The generally received opinion as to Ningirsu (Ninib) is, that he was the god of the “southern sun”; and, as I contended in my Paper, the southern sun, if we think of the sun in its yearly, not merely in its daily course, may fitly represent the sun of the winter solstice, while the goddess Bau = Gula is the goddess by whose very name the constellation Aquarius, as we may assume, was designated in the Accadian astrological texts.
If from Gudea’s inscription concerning the new year’s festival a reform in the calendar of Lagash may be inferred, by which the beginning of the year was transferred from the stars of Aries to those of Aquarius, we should find that the Lagash inscription, and the great History of China, tell us the same story—the Lagash inscription supplementing the Chinese History in this important point—that whereas the account of Tchuen-Hio’s reform has been manifestly more or less garbled in its long descent through human hands: that of Gudea’s new year’s festival is a contemporaneous and utterly untampered-with account. It is also of some moment to note one curious point of resemblance in the idea connected with the stars of Aquarius, by the astronomers of countries so far distant from each other as China and Mesopotamia. Hiu, as we have learnt, may be translated as “Vacuum,” and the name of the goddess Bau or Bahu bears the same signification as the Hebrew word translated in Genesis i. 2 by “void.”[108]
[108] Sayce, Transactions of the Society of Biblical Archæology, February 1874.
If we now accept Tchuen-Hio’s reformation as a re-adjustment of a previously-existing sidereal and originally solstitial calendar, we are at once given the clue to the two so similar Hindu and Chinese traditions quoted above, concerning the initial point of their Lunar Zodiacs: and we shall recognise that Kio—containing the star Spica—in opposition to, and the first degrees of Aswinī, in conjunction with, the sun, obtained the posts of leaders of the lunar series for the same reason—namely, that they marked the beginning of the year at the winter solstice 6000 B.C.

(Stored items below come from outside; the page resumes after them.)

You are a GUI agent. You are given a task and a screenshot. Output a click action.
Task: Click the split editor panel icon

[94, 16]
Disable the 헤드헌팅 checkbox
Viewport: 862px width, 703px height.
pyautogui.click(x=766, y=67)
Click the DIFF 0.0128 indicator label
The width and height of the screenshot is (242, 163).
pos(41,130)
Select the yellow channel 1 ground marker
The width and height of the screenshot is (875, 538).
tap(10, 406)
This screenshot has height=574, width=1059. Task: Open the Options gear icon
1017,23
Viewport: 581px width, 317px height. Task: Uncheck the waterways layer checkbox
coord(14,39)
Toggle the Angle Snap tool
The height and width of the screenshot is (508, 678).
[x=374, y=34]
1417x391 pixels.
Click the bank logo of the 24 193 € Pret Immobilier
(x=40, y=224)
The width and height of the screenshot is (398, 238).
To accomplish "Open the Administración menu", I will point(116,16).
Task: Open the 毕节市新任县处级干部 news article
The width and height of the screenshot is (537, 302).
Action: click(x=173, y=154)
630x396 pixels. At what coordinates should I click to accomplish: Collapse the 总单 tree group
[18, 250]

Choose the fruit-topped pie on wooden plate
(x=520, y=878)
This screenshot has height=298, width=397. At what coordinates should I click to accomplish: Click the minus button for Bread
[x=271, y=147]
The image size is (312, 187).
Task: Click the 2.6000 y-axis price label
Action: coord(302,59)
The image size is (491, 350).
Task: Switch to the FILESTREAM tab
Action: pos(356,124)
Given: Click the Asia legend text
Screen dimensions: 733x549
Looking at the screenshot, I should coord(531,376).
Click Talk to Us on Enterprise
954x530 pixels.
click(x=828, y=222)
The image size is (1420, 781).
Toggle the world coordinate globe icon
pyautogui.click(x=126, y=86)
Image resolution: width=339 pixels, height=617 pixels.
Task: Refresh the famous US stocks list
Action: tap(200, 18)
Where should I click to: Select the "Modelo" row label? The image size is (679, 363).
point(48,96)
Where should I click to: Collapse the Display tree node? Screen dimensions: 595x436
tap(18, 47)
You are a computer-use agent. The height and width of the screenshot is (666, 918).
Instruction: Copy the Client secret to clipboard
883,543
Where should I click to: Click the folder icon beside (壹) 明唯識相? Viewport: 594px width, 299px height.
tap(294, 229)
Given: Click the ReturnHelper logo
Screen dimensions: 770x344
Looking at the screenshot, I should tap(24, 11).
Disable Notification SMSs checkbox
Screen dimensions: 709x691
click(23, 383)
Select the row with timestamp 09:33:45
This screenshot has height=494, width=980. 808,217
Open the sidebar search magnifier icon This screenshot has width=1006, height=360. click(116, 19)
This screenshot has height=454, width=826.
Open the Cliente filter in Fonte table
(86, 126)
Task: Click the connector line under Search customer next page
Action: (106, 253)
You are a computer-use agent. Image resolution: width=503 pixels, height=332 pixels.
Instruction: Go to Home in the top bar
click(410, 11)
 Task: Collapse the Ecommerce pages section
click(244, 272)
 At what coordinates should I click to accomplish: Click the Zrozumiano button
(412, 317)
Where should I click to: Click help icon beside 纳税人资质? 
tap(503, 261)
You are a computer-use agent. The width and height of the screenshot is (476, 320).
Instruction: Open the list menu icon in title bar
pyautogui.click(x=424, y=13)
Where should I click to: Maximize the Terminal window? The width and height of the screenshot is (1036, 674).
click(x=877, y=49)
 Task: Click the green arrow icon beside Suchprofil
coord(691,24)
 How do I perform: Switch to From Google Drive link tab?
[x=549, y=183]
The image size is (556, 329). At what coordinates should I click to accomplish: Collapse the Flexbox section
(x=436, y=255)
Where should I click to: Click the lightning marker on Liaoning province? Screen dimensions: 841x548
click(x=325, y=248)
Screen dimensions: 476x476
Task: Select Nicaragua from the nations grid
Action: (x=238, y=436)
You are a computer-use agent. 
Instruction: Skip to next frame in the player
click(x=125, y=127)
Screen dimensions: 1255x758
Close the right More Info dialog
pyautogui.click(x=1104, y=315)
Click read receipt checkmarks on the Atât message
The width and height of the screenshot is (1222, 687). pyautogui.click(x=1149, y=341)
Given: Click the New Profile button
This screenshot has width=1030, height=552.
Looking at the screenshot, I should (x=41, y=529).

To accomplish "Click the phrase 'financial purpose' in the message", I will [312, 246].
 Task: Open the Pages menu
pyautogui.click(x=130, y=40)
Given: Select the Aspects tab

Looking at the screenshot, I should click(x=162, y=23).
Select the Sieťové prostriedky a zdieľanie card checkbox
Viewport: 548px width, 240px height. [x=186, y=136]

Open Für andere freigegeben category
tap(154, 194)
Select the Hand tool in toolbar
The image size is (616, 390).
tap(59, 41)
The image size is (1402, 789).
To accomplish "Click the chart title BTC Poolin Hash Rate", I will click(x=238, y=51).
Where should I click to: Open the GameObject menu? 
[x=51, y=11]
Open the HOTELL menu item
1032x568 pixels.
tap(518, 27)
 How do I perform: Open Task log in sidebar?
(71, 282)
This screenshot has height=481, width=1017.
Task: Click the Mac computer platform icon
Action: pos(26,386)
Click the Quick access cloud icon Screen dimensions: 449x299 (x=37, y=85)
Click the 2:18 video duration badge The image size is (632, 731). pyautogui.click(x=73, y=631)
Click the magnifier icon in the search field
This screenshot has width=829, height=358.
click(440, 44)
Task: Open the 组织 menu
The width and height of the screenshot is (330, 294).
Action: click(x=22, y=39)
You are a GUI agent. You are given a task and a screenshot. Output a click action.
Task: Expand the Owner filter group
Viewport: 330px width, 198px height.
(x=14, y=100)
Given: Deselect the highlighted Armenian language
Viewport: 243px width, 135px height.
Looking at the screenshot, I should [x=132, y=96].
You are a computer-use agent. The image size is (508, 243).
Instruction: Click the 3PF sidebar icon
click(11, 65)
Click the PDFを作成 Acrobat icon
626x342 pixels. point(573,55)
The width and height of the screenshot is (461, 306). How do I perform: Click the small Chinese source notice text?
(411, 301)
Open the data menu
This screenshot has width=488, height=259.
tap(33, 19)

To this same cause I have here, and elsewhere, attributed the fact that in the Accadian calendar the stars of Aries held the same position, and marked the first month of the year, as the month of the “sacrifice of righteousness.”
In thus tracing back the history of the calendars of the ancient nations of the East, in observing the identity of their earliest astronomical traditions, and noting the curious points of contact and divergence in their later scientific and mythological ideas, the impression seems to force itself upon us more and more definitely, that before the races of mankind were “scattered abroad upon the face of the whole earth,” their ancestors were capable of great scientific achievements, and possessed in common high intellectual aspirations.
We in these later days, so picturing to ourselves the past, may be freshly struck by the words of the ancient history, which tell us of the time when “the whole earth was of one language and of one speech.”